Enjoy the post!  — Joe Pulizzi, Founder, Content Marketing Institute

 

If every action has an equal and opposite reaction, we’re due for a MASSIVE backlash against content marketing.

It’s already started. More and more bloggers are finally getting fed up with all the hype and are pushing back. A recent post by Neil Hopkins (Interacter) is a case in point. It’s called “Content marketing is nothing more than the Emperor’s new clothes,” which pretty much sums up what most of the new batch of whistleblowers are so mad about.

It’s not the thing itself that is getting everyone so upset, it’s the hype.

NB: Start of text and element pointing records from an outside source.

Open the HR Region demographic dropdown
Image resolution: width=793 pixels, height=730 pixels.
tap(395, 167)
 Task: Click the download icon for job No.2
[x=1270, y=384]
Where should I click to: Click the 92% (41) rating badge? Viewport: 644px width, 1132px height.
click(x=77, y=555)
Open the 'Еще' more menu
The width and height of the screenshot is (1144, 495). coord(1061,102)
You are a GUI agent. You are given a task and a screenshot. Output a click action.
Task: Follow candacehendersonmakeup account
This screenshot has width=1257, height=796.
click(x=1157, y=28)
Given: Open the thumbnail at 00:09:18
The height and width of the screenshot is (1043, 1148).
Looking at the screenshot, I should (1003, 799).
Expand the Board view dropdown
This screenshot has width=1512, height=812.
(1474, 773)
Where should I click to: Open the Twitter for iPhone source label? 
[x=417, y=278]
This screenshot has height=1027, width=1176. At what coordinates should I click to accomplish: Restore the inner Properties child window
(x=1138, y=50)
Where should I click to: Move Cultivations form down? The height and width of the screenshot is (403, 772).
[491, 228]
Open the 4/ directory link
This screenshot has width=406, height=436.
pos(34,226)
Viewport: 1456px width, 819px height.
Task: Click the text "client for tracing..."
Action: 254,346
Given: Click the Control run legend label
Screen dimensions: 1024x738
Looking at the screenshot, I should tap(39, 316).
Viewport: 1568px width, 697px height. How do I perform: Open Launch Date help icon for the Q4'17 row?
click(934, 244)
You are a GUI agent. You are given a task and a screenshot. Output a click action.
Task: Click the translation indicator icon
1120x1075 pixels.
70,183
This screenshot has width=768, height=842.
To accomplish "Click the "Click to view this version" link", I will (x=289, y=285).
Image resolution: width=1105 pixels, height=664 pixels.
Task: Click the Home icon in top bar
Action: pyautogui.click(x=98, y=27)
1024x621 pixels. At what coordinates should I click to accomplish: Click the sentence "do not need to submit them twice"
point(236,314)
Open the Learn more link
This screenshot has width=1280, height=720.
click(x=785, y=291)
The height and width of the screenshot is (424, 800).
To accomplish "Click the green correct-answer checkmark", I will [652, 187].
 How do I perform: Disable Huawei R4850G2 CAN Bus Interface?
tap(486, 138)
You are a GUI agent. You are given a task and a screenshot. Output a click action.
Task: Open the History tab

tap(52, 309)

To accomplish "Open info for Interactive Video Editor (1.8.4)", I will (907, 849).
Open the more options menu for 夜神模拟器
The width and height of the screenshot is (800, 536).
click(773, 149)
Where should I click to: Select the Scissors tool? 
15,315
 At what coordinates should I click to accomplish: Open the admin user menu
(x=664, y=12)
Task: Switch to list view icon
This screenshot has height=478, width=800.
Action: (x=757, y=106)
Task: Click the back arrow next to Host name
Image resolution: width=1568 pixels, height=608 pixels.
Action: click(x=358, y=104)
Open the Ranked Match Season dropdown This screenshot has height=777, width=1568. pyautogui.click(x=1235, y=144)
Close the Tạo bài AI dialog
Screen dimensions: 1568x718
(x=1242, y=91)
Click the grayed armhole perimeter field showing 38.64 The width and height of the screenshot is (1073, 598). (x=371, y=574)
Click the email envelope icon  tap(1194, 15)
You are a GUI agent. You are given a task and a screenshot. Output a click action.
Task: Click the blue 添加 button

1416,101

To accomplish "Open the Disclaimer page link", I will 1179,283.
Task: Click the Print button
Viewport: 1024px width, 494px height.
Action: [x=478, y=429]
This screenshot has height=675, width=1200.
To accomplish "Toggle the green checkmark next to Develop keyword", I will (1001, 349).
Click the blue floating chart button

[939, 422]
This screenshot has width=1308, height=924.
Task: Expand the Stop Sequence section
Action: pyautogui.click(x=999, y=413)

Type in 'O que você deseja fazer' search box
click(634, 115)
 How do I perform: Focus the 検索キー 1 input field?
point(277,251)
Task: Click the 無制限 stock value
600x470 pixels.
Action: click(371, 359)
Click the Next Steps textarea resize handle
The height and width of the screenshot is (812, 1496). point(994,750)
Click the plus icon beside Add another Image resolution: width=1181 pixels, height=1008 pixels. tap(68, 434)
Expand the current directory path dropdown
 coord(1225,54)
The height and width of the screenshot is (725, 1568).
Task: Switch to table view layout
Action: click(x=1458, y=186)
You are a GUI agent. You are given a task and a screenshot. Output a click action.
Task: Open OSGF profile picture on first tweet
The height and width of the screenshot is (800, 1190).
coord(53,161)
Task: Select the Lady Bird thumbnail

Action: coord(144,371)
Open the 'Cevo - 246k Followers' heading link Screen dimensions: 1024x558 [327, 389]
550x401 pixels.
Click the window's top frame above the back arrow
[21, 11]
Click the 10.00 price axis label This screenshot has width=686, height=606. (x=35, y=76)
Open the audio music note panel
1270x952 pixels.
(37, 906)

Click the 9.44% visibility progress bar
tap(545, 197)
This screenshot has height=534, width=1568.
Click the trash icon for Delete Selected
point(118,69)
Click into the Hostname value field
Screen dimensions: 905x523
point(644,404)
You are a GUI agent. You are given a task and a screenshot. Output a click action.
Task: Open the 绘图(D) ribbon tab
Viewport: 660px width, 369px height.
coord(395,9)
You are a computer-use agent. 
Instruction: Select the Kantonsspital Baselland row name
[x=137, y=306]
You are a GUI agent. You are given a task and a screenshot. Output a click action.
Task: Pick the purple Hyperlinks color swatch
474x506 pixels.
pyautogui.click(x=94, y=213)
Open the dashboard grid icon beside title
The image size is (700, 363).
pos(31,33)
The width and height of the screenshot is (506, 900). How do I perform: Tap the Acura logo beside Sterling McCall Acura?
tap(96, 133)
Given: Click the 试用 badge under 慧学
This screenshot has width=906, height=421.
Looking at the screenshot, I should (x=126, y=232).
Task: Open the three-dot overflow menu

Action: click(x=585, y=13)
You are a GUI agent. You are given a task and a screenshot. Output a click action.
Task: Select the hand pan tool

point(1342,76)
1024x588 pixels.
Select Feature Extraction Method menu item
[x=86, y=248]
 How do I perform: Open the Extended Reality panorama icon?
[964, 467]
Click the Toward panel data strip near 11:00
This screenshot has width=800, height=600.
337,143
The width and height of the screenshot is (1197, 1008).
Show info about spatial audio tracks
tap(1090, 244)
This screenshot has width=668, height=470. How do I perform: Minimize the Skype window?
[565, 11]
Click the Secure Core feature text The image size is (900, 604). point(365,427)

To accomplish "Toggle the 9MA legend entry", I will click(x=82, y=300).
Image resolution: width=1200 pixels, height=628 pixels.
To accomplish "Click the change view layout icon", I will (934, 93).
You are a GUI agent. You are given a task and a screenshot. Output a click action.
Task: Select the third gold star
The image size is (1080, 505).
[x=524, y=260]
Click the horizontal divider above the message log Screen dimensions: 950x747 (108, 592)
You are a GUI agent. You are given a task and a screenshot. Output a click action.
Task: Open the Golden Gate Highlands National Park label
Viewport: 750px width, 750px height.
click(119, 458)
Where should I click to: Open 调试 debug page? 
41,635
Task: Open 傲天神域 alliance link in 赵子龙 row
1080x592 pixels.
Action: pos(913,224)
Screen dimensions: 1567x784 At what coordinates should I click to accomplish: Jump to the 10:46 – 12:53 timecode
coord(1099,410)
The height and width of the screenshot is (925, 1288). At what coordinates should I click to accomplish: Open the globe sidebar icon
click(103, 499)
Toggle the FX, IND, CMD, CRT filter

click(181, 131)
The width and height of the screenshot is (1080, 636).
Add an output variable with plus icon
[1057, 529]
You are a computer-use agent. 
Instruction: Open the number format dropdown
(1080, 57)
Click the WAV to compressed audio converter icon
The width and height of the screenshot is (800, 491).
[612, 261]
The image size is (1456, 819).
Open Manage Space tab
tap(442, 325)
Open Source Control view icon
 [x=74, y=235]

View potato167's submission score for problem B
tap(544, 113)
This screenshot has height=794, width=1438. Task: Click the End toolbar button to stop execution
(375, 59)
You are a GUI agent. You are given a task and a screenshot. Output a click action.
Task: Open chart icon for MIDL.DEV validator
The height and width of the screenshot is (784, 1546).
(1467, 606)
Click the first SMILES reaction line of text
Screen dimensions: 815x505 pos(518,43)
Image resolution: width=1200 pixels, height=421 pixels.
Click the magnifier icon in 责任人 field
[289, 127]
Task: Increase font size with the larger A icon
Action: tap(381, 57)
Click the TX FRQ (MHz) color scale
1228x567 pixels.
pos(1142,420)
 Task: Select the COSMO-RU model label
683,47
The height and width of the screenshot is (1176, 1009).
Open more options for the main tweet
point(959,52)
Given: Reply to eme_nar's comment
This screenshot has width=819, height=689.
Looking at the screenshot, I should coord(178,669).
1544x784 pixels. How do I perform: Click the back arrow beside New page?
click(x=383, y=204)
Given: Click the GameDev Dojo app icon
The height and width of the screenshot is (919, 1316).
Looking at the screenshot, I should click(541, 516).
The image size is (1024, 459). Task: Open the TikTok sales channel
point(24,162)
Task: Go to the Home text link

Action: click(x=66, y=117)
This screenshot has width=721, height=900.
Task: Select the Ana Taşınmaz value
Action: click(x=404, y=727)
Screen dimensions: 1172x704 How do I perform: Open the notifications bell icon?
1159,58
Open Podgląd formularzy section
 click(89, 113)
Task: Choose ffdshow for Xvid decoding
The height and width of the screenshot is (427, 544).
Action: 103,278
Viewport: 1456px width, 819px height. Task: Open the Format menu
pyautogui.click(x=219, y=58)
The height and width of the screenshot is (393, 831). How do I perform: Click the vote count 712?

This is a weird moment for me because I tend to be the guy who likes to stick a pin in the over-inflated. I’m a card-carrying hater and I especially enjoy hating the very things that everybody else has agreed to love. Group-think triggers my aversion to anything resembling a Nuremberg Rally, Red Scare, Witch Hunt or Chelsea Football crowd. So it’s distinctly uncomfortable to find myself riding on a bandwagon when the people throwing rotten tomatoes at it look so much like me.

In his post, Neil trots out the Google Trends graph showing the dramatic increase in mentions of the term ‘content marketing.’ If you’ve ever seen a hockey stick, you’ll recognise it. He also brings in the CMI’s definition of content marketing and the Wikipedia history.  His conclusion: “Every time I hear the phrase ‘Content Marketing,’ I want to scream until I puke.” (Given the Google chart, it’s a mystery how poor Neil keeps any food down at all).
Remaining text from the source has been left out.